2 апреля — День всемирного информирования о проблемах аутизма. Генеральный секретарь ООН традиционно выступает с обращением, посвященным расстройствам аутистического спектра (РАС), в разных странах проходят благотворительные мероприятия, флешмобы, марафоны, лекции, кинопоказы. В сотнях городов — от Тайбэя до Нью-Йорка — с наступлением сумерек скульптуры и здания подсвечивают синим: этот цвет символизирует аутизм. С 2013 года Россия тоже участвует в Дне информирования, и это важно: о проблемах семей с аутизмом у нас знают пока мало, а значит, и государственной помощи им почти не оказывается. С другой стороны, ситуация начинает меняться к лучшему.
Раннее детство
Анна Клещева из Екатеринбурга — моложавая, чуть сутулая, худенькая, в очках — похожа на студентку. Трудно поверить, что у нее четверо детей. У младшего, Гриши, аутизм.
Все такие семьи несчастливы примерно одинаково. До двух лет ребенок развивается нормально, а затем начинаются странности: плохо ест, плохо спит, капризничает, не реагирует на имя, не играет с другими детьми и все никак не заговорит; теряет приобретенные навыки (например, ходить в туалет), становится неуправляемым, дерется.
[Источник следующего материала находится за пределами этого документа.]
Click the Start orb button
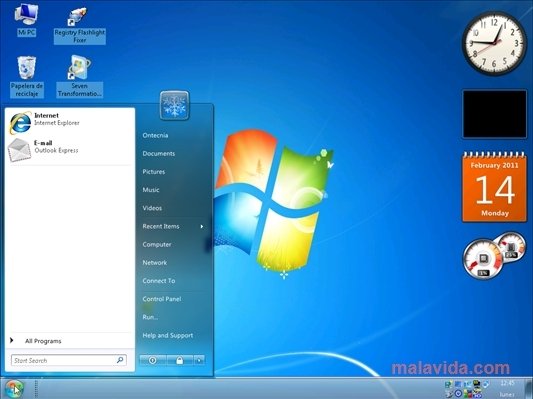This screenshot has width=533, height=399. point(14,389)
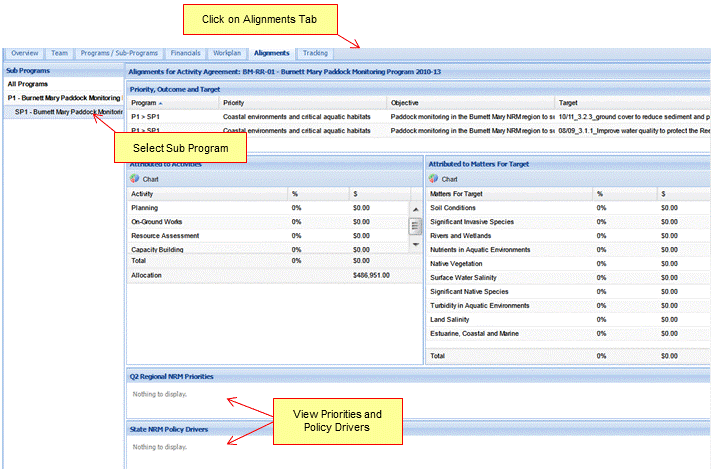Open Chart icon in Matters For Target panel
Screen dimensions: 712x475
point(434,179)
Педиатр, который еще вчера успокаивал, сегодня сообщает: "У вас проблемы, где же вы раньше были?"
Это соло, затем вступает хор: "что это с ним?", "он у вас какой-то не такой", "сами избаловали", "ничего, перерастет" — говорят окружающие.
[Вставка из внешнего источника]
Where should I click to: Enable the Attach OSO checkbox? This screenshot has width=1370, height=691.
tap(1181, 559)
"Могу и послать,— честно признается Анна.— Потому что обычно мизансцена этого диалога не располагает к дружескому трепу: у меня на земле бьется в истерике или бежит с воплями куда глаза глядят вполне упитанный, на вид здоровый и рослый мальчик. Он не избалован и не капризничает. И, увы, ему не помогают реплики прохожих. Он вообще их не понимает, и меня тоже. Ему в этот момент очень-очень плохо".
Когда, обычно с опозданием, прозвучит слово "аутизм", родители заспешат сразу во все стороны: к психиатру с нейролептиками, к жулику с "уникальной авторской методикой", к массажисту, психологу, гомеопату и в дельфинарий. Хорошо, если в этом длинном списке найдется место для прикладного анализа поведения, это единственная научно зарекомендовавшая себя практика ранней помощи таким детям. С ребенком отрабатывают социальные навыки, систематически поощряют его за правильное поведение и ни в коем случае не наказывают за плохое: он ведь не виноват, что не владеет никакими иными способами сообщить о своих потребностях, страхах, радости или боли. Его нужно доброжелательно и настойчиво этому учить, день за днем, месяц за месяцем.
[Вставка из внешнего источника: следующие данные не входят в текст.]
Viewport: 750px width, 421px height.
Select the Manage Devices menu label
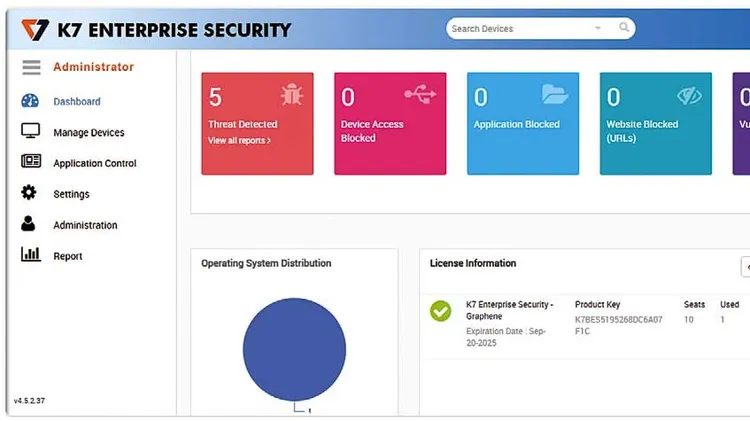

Но к тому времени, когда родители узнают про прикладной анализ поведения (ПАП), они уже сняли с себя последнюю рубашку. А ведь услуги грамотных специалистов ПАП стоят дорого, в государственных вузах этому пока не учат, "поведенщиков" в стране единицы. Ребенку может понадобиться до 40 часов терапии в неделю, час стоит 600-800 руб. "Суммы за реабилитацию в месяц сильно напоминают зарплату нашего губернатора,— говорит Клещева.— Это если делать все-все, и в комплексе. А если не делать, то, черт возьми, ты загрызешь себя, что не доработал, и именно поэтому нет эффекта. У наших детей родители сами становятся страдальцами. Они постоянно в напряжении, они пашут как лошади, даже сидя дома".
В таком положении находятся папы и мамы детей с аутизмом по всей стране. И выход для них один: объединяться в некоммерческие организации, затем в межрегиональную ассоциацию (такая недавно возникла, она называется "Аутизм. Регионы") и сообща добиваться для своих детей государственной помощи, основанной на актуальном научном знании и современных методиках. В Москве, Воронеже, Белгороде, Екатеринбурге, Новосибирске, других городах именно это и происходит.
"Я какое-то время не могла говорить о Грише, потому что ждала стандартной реакции: "А нафига ты столько их нарожала, да еще и дефектных?" — признается Анна.— Пришлось целенаправленно работать над собой.
В итоге наработалась до того, что сделала аутизм сферой своих профессиональных интересов и собрала команду. Вместе мы создали АНО "Открытый город", открыли студию двигательных практик специально для "не таких" детей и вообще сделали много чего полезного для формирования понятного жизненного маршрута детей с аутизмом".
Школа
Аккуратно одетый и очень серьезный Андрюша Мартынов сидит во 2 "А" на уроке математики. Он не перешептывается с товарищами, не шалит. Отложив карандаш, он старательно, в точности как его научили, складывает руки на парте. Рядом с ним — молодой человек в модных очках и с дредами. Это тьютор. Он помогает выполнять задания там, где мальчик не справляется сам, что-то объясняет ему с помощью карточек. Минут через пятнадцать тьютор смотрит на часы, берет Андрюшу за руку, и они тихонько выходят из класса.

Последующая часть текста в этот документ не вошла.